Illinois joins the growing consensus that text messages about government business are public records even if sent on personal electronic devices. Florida’s attorney general has likewise advised government officials that official-business communications on personal cellphones must be preserved and produced just like other government records.

The main issue in the Champaign case was whether a text message could be a record “of” a government agency even if it existed only on the cellphone of one member of a multi-member commission.

The court carefully parsed through different scenarios and answered:

If a city official receives a text from anyone about city business on a government-issued device, then it is a public record, even if the sender is just an ordinary voter and not a government employee.

If a city official gets a message on a personal cellphone from a concerned citizen about city business, it is not yet a public record, because it belongs only to that individual council member. However, if the council member forwards the message to a majority of the council, it then becomes a record “of” the city and subject to FOIA.

If city officials exchange messages while participating in a council meeting, those messages are public records regardless of what device they were sent on, or how many members are copied. Even a message between just two council members is, if sent during a meeting, subject to production under FOIA.

Dozens of school boards, cities and counties have banned (or tried to ban) electronic exchanges among board members during meetings — both because of the possibility that undisclosed discussions might violate state open-meetings laws and just because it’s rude.
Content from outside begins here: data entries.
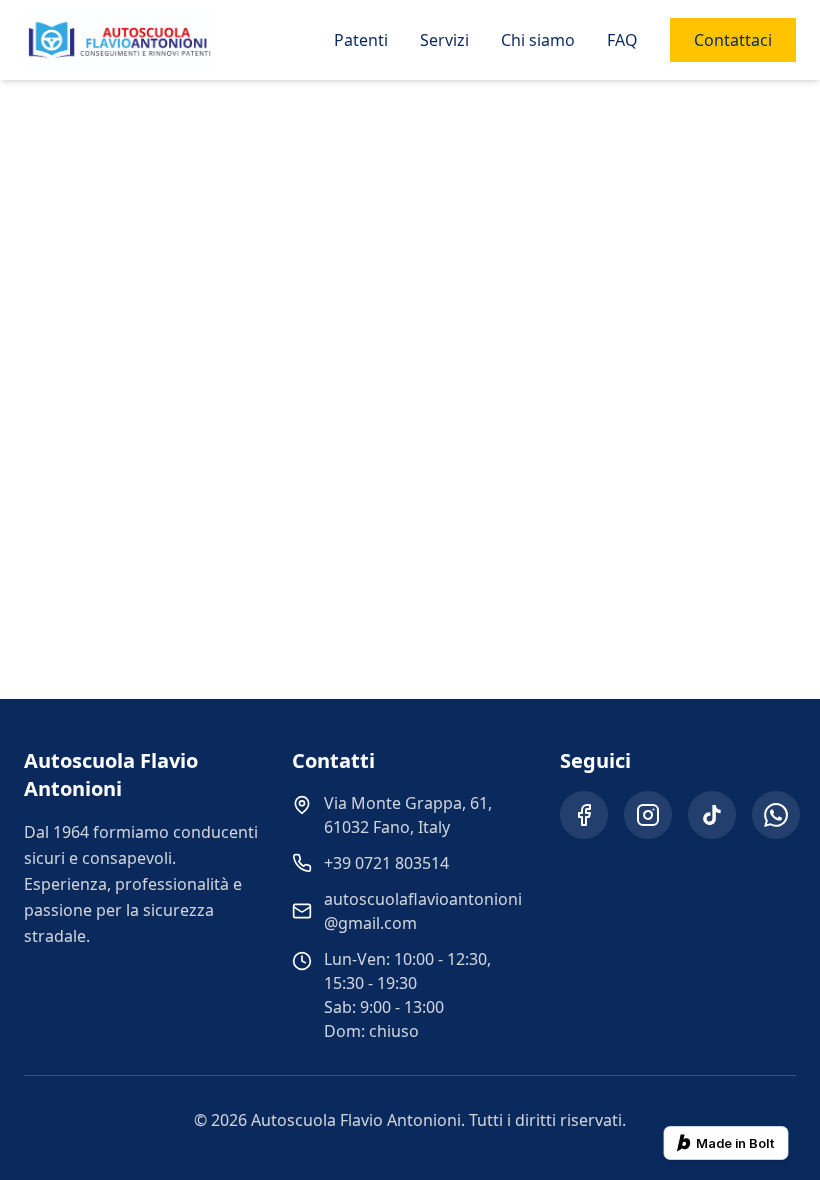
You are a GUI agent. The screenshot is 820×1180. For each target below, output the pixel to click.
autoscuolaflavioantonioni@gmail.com (423, 911)
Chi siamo (538, 40)
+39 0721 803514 (386, 863)
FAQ (622, 40)
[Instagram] (648, 815)
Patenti (361, 40)
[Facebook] (584, 815)
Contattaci (733, 40)
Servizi (444, 40)
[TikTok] (712, 815)
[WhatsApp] (776, 815)
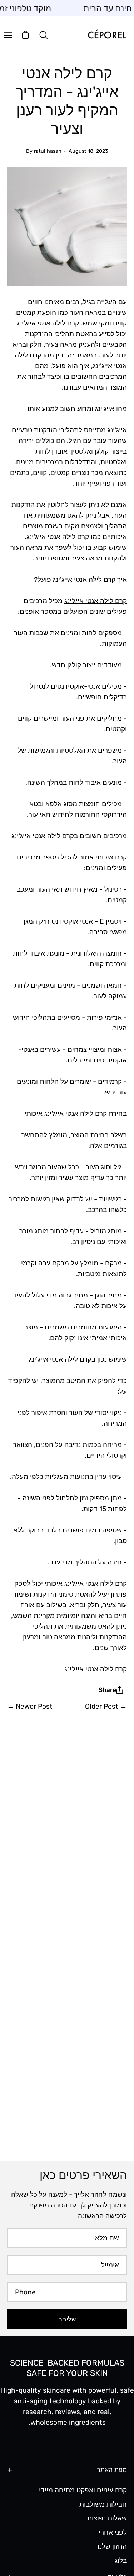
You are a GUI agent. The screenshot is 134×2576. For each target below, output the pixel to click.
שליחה (67, 2319)
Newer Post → (30, 1706)
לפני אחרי (113, 2532)
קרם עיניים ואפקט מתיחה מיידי (83, 2490)
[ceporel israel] (107, 35)
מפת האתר (112, 2470)
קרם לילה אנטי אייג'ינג (95, 601)
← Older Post (106, 1706)
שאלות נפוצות (107, 2518)
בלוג (121, 2560)
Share (107, 1689)
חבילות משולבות (103, 2504)
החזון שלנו (112, 2546)
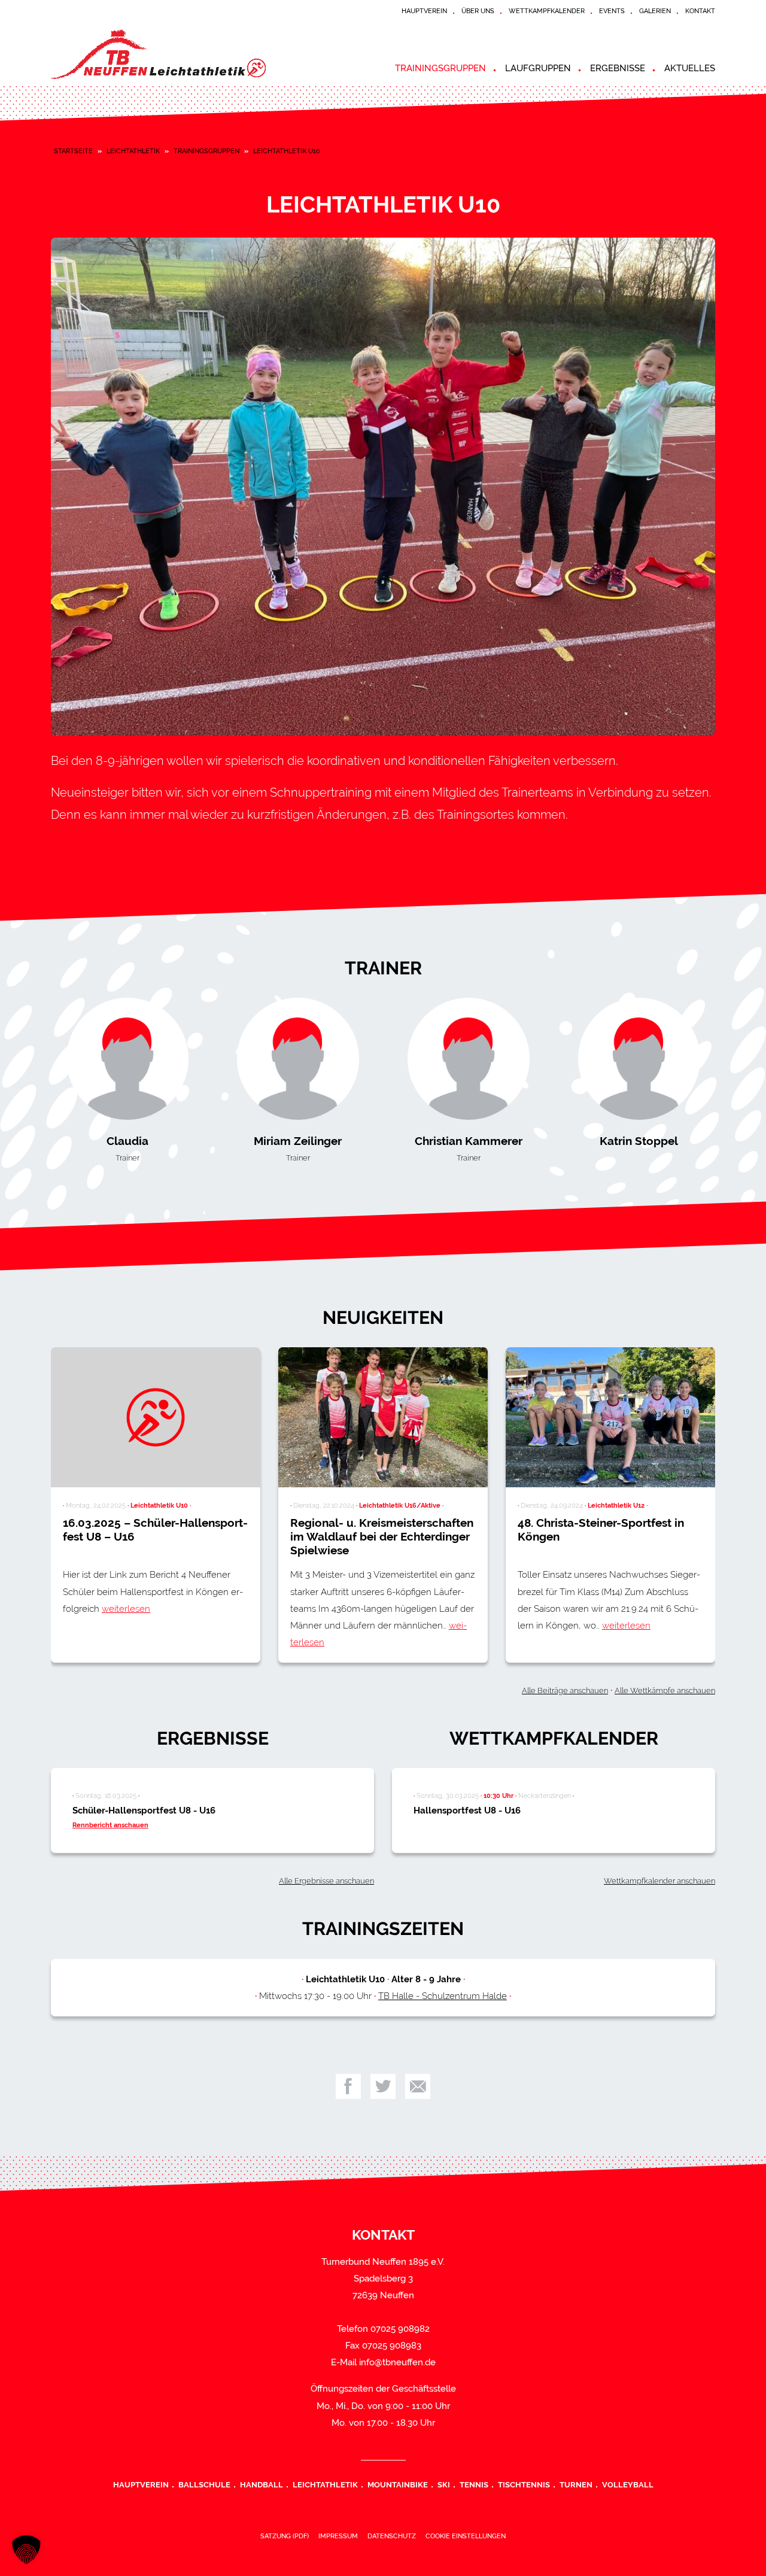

But with an increasing number of government officials constantly plugged-in while working — on tablets as well as smartphones — it may be wishful thinking that board members aren’t chatting beneath the audience’s radar.

Every state has a mandatory retention schedule that requires preserving the records of government business. (Here’s an example, from the State of North Carolina.) While it’s often within each employee’s discretion to destroy records of no substantive value — like a Post-It sticky note reminding the mayor about a meeting — records generally must be retained for a period of months (if not years) if there is any likelihood that they might be used in the future.

It’s a positive step for accountability that the public can have access to an increasingly important means of communication. But that access is meaningful only if public employees actually retain their official-business texts instead of just pressing “delete.”